[netCDF #KLB-596506]: apparent bug in netcdf-4.2

Wei-keng Liao wkliao at ece.northwestern.edu
Tue Mar 5 12:49:36 CST 2013


Hi, Russ,

Here is what I found. When entering nc_redef and exiting with nc_enddef,
NC_begin in nc.c is called and it recalculates the file starting
offsets for all variables, regardless the offsets in the existing file
(i.e. ncp->begin_var and ncp->vars.value[*]->begin). Is it possible that
the "gaps" between variables due to PnetCDF's 512-byte alignment are
mistaken as part of the variables when the header size grows and all
variables must be "shifted" down? In file nc.c, line 604, the assertion
                assert(gnu_off > old_off);
check if the new begin of a variable is larger then the old one.
I wonder why the assertion did not fail.

It is interesting that the CDF-1 format has no such problem, but
PnetCDF does the same alignment for CDF-1 as well. Did you
use nccopy to convert the CDF-2 to CDF-1 and run the test? In that
case, I guess all alignments have been removed during the copy.

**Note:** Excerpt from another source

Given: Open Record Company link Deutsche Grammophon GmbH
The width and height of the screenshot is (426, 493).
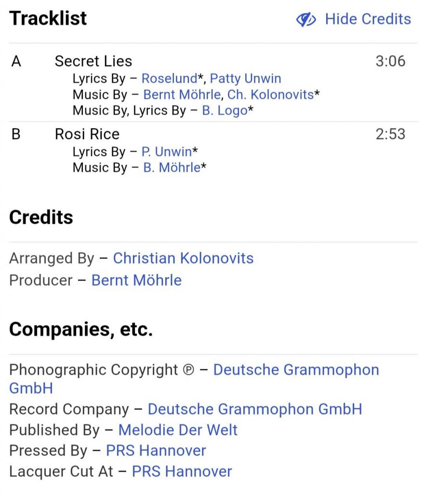Looking at the screenshot, I should click(x=254, y=409).
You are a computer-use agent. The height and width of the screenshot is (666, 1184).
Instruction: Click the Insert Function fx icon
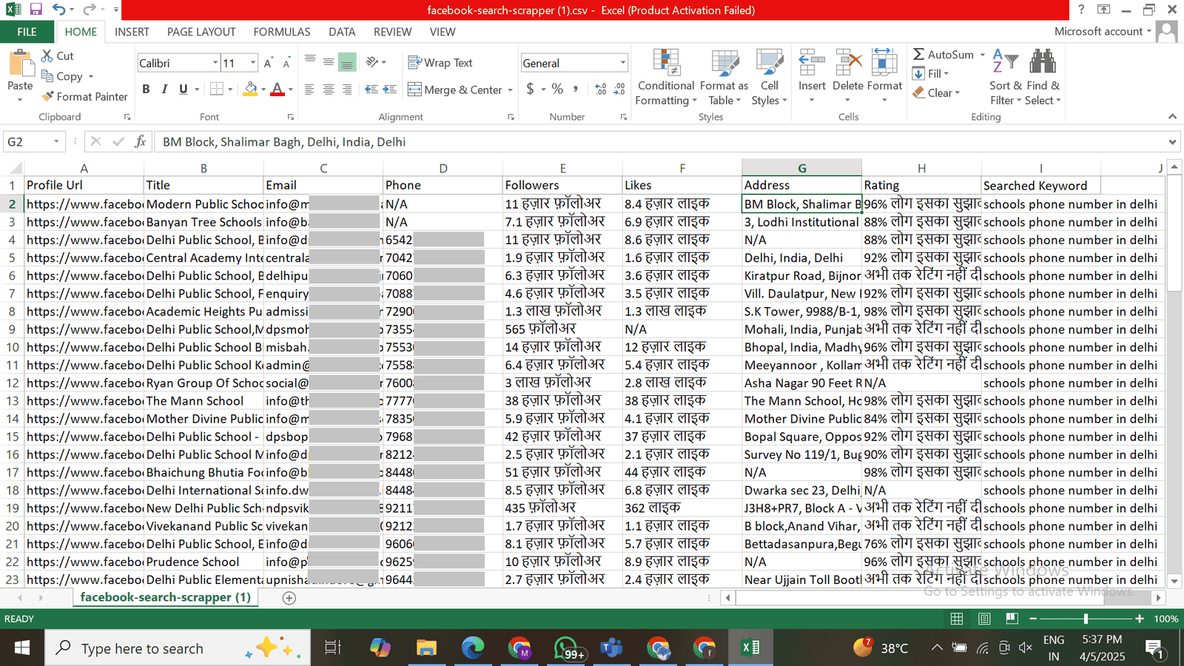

Now the question is whether netCDF would like to support this non-record
variable alignment that PnetCDF is using. If not, PnetCDF can simply
remove this feature to be compatible with netCDF (performance might
suffers in some cases, though). If yes, what are the good and bad
for other netCDF tools and backward compatibility?

One more thing, when you mentioned
> the library has made the additional assumption of 4-byte alignment
> within the fixed data section at least since version 3.6.0 in 2004
> (I've tested that and intervening versions have the same bug).

Do you mean "within the the fixed data section" that each fixed variable's
begin must aligned with 4 bytes? Is netCDF doing this alignment? In file
nc.c lines 209 and 210
                (*vpp)->begin = index;
                index += (*vpp)->len;
It does not appear to me the alignment is done.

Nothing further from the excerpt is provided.